Examples of the "wrongness" encountered by Meyer during the test flight program included:
- Jamming of the wing sweep mechanism as hydraulic fluid congealed into a gelatinous state from poor maintenance, resulting in a substance with "a consistency of Jell-O". Despite this failure, the aerodynamicist's assertion that the wing would unsweep itself in case of a mechanical failure proved entirely correct, to Meyer's relief.
- Regular inflight failures of the equally experimental Westinghouse XJ-40 turbojet. The reason for its unreliability within the Jaguar was traced ultimately to an extraordinary case of sloppy manufacture; an engine electronics box access panel had a screw nearly 5 in (127 mm) long mangling the delicate circuits within, in sharp contrast to the other three panel screws which were barely .4 in (10 mm) long.
- The "aerodynamically balanced" canard-actuated pendulum elevator, whose ineffectiveness and poor contribution to stability was already apparent in free-flight development models. The instability was dismissed as a "model effect", but this proved to be a fallacious judgement. Initial fixes consisted of a set of triangular horizontal fins on the rear fuselage, but ultimately Grumman admitted defeat and retroactively fitted the horizontal surfaces from the earlier Grumman F-9 Cougar swept-wing fighter. By this time the program was nearing its end, and it was at this stage unlikely that the U.S. Navy would adopt the Jaguar.

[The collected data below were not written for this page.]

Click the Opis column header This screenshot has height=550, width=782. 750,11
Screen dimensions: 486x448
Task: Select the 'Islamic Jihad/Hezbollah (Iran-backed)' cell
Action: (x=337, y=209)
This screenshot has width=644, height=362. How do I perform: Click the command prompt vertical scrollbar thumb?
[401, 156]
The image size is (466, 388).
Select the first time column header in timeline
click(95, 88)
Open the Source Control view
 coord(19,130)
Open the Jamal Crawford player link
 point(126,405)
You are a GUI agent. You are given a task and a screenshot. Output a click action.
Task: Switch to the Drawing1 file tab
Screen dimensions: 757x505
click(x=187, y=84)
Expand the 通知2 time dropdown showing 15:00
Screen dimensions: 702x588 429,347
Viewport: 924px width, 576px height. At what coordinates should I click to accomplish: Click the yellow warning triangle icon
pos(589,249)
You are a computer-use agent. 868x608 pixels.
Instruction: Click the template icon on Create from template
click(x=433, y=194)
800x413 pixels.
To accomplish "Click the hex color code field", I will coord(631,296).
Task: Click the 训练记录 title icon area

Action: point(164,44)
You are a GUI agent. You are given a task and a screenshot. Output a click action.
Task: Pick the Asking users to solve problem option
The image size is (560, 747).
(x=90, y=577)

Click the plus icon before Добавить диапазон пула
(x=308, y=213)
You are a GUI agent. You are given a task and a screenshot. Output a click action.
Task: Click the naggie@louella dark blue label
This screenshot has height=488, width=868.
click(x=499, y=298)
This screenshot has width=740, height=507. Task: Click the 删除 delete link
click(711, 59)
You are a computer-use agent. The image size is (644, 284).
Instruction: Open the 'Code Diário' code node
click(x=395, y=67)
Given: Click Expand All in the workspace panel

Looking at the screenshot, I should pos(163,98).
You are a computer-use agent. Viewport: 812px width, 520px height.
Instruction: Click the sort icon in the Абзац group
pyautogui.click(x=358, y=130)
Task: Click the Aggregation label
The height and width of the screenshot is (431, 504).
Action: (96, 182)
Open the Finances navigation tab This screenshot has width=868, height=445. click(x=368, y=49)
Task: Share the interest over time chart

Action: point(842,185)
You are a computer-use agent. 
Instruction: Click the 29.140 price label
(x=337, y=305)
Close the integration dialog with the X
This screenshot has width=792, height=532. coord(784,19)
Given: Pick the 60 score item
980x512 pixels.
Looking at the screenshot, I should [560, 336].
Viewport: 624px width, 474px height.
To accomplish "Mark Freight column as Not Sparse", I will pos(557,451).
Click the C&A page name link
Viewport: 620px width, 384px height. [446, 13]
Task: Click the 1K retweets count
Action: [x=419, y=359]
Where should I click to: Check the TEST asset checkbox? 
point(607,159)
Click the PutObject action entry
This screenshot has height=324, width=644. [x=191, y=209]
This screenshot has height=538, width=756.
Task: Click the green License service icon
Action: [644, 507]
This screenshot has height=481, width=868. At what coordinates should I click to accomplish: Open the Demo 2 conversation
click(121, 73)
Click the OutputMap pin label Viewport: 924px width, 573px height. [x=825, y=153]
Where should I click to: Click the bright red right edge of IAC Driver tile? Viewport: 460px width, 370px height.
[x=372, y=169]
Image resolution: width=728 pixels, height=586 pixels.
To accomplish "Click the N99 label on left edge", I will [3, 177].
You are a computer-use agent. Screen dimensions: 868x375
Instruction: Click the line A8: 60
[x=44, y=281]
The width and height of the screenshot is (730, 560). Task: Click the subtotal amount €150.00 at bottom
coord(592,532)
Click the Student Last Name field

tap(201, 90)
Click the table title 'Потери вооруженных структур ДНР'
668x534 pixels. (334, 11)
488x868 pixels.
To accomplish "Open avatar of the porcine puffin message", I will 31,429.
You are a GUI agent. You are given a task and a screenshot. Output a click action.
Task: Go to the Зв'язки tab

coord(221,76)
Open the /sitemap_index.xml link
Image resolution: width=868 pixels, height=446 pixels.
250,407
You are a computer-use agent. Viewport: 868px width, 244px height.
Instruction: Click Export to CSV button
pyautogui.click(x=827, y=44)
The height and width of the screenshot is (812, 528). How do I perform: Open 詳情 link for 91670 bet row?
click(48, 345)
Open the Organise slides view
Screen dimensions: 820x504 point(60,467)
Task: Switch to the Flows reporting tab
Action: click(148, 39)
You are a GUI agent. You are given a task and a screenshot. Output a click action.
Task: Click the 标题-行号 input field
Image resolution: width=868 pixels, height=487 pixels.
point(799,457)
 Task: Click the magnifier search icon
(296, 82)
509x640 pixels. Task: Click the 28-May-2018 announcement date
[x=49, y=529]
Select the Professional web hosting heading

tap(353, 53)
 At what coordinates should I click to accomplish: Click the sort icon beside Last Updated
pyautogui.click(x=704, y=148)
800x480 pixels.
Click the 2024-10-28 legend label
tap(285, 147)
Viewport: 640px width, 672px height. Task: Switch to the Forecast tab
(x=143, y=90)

- During a flight the canopy opened and could not be closed, nor could it be ejected. At the same time, the less-than-trustworthy engine began losing power at an alarming rate, but, due to the problems with the canopy, Corky Meyer could not eject. He did manage to land safely. It was just after this flight that the aforementioned grossly oversized screw was found.

He found the translating wing-sweep mechanism, similar to the Bell X-5's, (which was much more complicated than the one later adopted by the F-111, F-14 and Panavia Tornado et al.), to be the only feature that worked flawlessly. The Navy was not encouraged by the results, and the development of larger carriers with angled flight decks and steam-driven catapults made the swing-wing configuration unnecessary.

The prototype XF10F-1 first flew on 19 May 1952. It was used for some 32 test flights throughout the year, but in April 1953, the Navy canceled the program, and with it, the 112 production aircraft that had been ordered. The sole flying aircraft and the uncompleted second prototype were shipped to Naval Air Material Center in Philadelphia for barricade testing, and the static test aircraft was later used as a gunnery target.